Gines Parra, el pintor almeriense amigo de Picasso que perteneció a la Escuela Española de París

Ginés Parra nace el 24 de enero de 1895, en el barrio de El Cucador (Zurgena) en la provincia de Almería, José Antonio Ramón Parra Menchón, conocido mundialmente como Ginés Parra. En 1901, emigro con su familia a Tremecén (Argelia), donde su padre trabajó como minero. 

 

La obra 'Mujer durmiendo' fue pintada por Parra en los años 40 / elalmeria.es

La obra ‘Mujer durmiendo’ fue pintada por Parra en los años 40 / elalmeria.es

Durante su infancia fue notable su habilidad por las artes manuales que demostraba modelando barro y dibujando, empleaba las pocas monedas que le daban en comprar papel y lápices.

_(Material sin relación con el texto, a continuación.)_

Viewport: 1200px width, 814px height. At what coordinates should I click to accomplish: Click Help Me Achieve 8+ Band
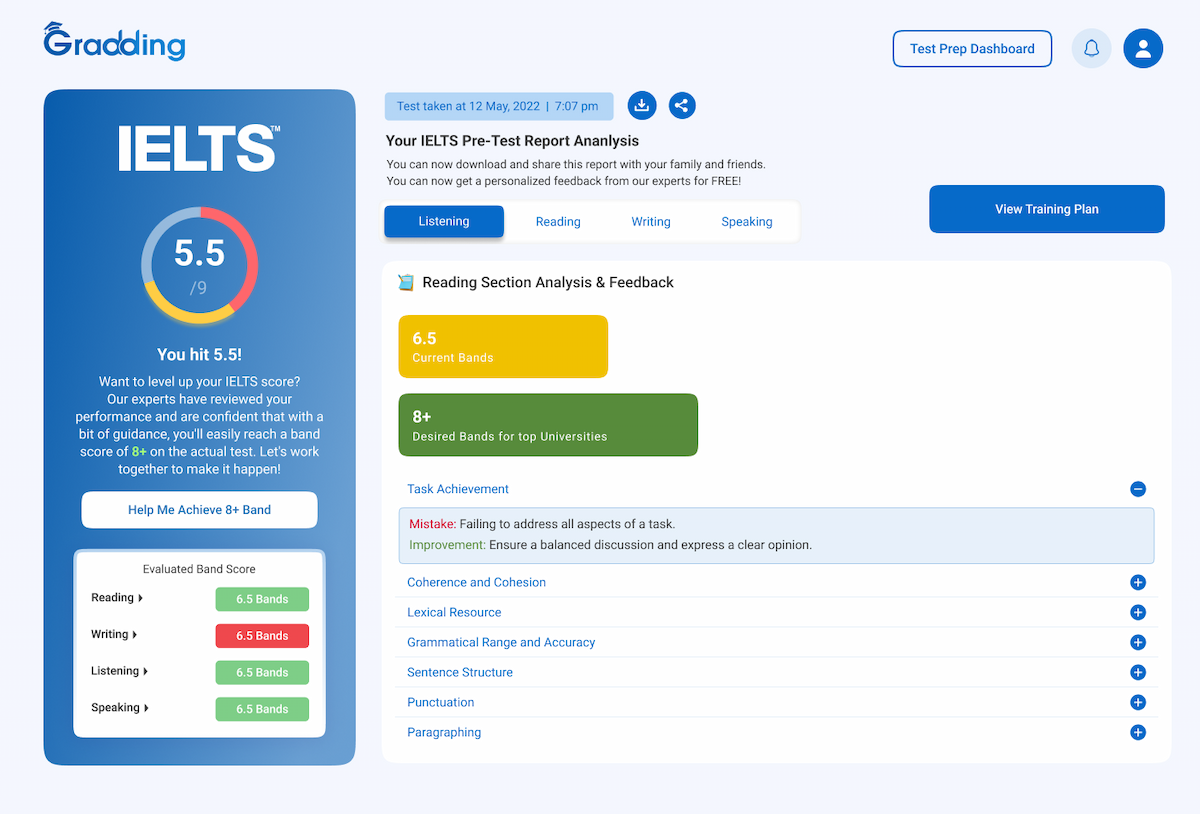[x=199, y=510]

Pronto tuvo que dejar estas tareas propias de un niño para incorporarse al duro trabajo de la mina, junto a su padre y sus hermanos.

Siendo aún un adolescente, vuelve a emigrar, esta vez a Argentina, en compañía de Gines, su hermano mayor. Uno de los golpes más duros que sufrió fue la muerte de su hermano Ginés, por el que sentía un gran cariño y admiración.

Ginés Parrra Autorretrato

Ginés Parrra Autorretrato

En 1918 viaja a Nueva York, donde acude a la Escuela de Bellas Artes, firma con el nombre de Gines Parra en recuerdo y homenaje a su hermano desaparecido, ya todos le conocerán por ese nombre. Subsiste y se paga los estudios realizando los trabajos más duros.

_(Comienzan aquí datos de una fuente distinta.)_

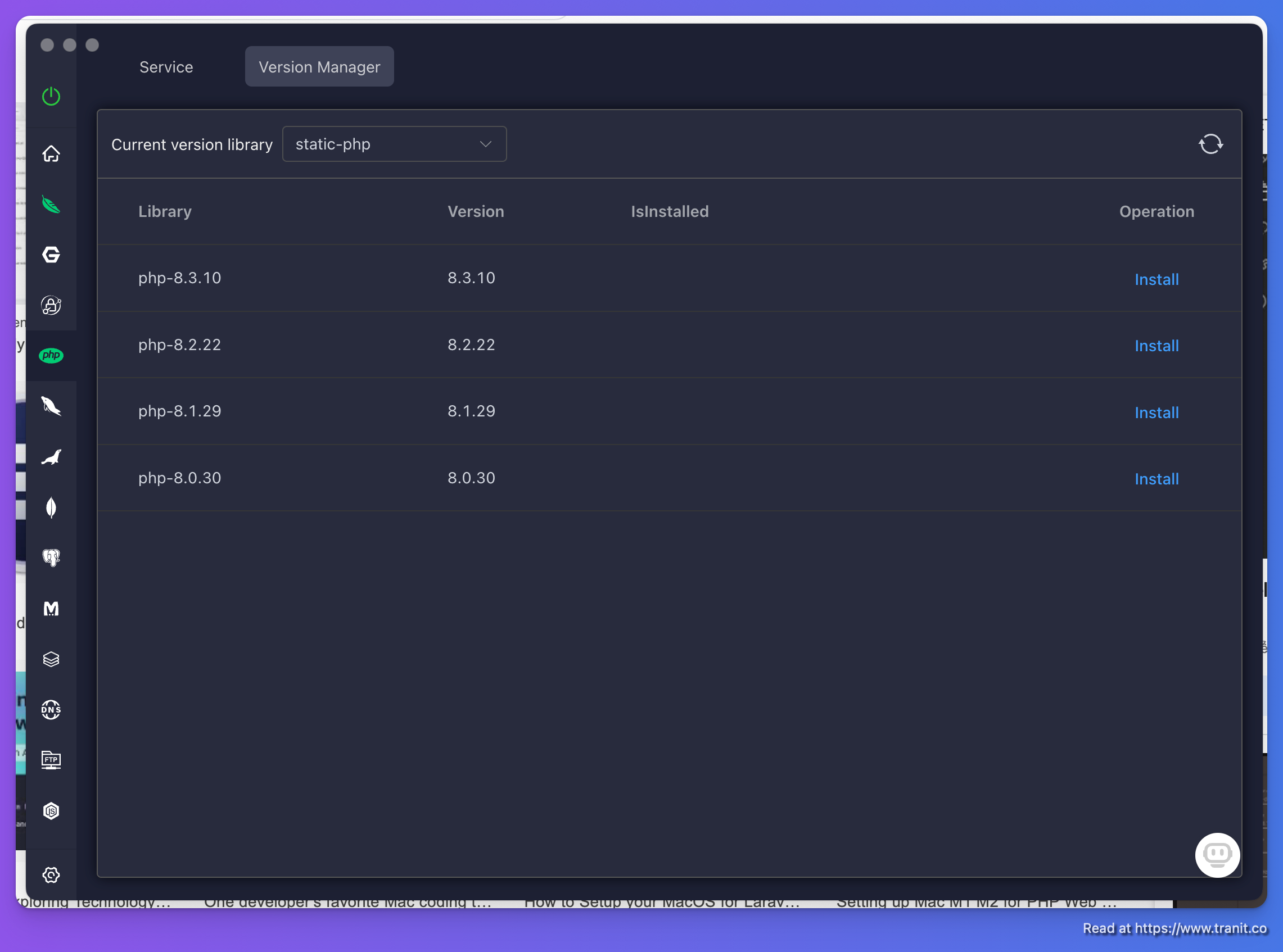Viewport: 1283px width, 952px height.
Task: Click the power/start icon at top of sidebar
Action: (x=51, y=96)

En 1920 llega a Francia, el que iba a ser un referente de la pintura en la llamada Escuela Española de París, Gines Parra, continua sus estudios en la Escuela Nacional de Bellas Artes, se codea con pintores de la talla de Picasso, al que le llego a unir una gran amistad y expone sus obras en la Sociedad de Artistas Franceses, en el Salón de Otoño y en el Salón de los Independientes. Hace su primera exposición individual en las Galerie des Taureaux en 1927

En 1931 los periódicos europeos se hacen eco de su talento y comienzan a proliferar los artículos elogiando su obra. Expone en importantes galerías de diferentes ciudades europeas (Praga, Estocolmo, Bruselas…

En el verano de 1936 Ginés Parra vuelve a España, donde se alinea con el bando republicano. Detenido en 1938 ingresa en prisión, de la que consigue salir gracias a la ayuda de Pancho Cossío, pudiendo regresar a París, donde sigue pintando.

Para su exposición de 1946, su galerista, tuvo que alquilar la Galería Maratier de la Place Vandome, al quedársele la suya pequeña para albergar todos los cuadros. La muestra del artista almeriense, supuso un clamoroso éxito y se vendió entera. Posteriormente, hizo dos viajes por América Latina y se le organizó otras exposiciones entre ellas la de la Galería Witcomb de Buenos Aires. Sus obras se venden bien, esto le permite adquirir cuadros de otros pintores de su época: Picasso, Edgar Degas, entre otros. En 1948 celebra grandes muestras en las galerías Breteau y Monatler. Sin embargo, un revés económico le hace vender su colección. Vuelve el éxito y hace una serie de exposiciones en Buenos Aires, Sao Paulo, Lima, Mexico y La Habana.

En los últimos años, Gines, sufre otro revés económico y tiene que vender su colección de cuadros. En 1959 vuelve a París y expone en la galería Trouche con Picasso y en Bretaña con Oscar Dominguez. Ese mismo año, cae enfermo, le diagnostican un cáncer y es hospitalizado en la clínica Rothschild de París. Enfermo y sin dinero, es su amigo Picasso el que le ayuda anímica y económicamente.

Muere en dicha clínica, el 19 de abril de 1960, sin llegar a conocer la Sociedad de Amigos de Parra que fundó, entre otros, Pablo Picasso. Rafael Alberti le dedicó unos versos. Su cuerpo reposa en el cementerio de Saint Thome, en Francia. El mismo año el salon de los Independientes organiza una exposición retrospectiva de sus obras. la primera exposición en Madrid no se la hacen hasta marzo de 1974.

Parte de su obra figura en alguno de los más prestigiosos museos del mundo, grandes coleccionistas y coleccionistas particulares, como la de la familia de Agustín Rodríguez Sahagún, que en vida del ministro se expuso en el ayuntamiento de Zurgena.

Como reconocimiento a tan ilustre hijo, el ayuntamiento de Zurgena inauguró un parque publico con su nombre. También se puede ver, en la barriada de El Cucador, una placa conmemorativa, en la fachada de la casa que le vio nacer.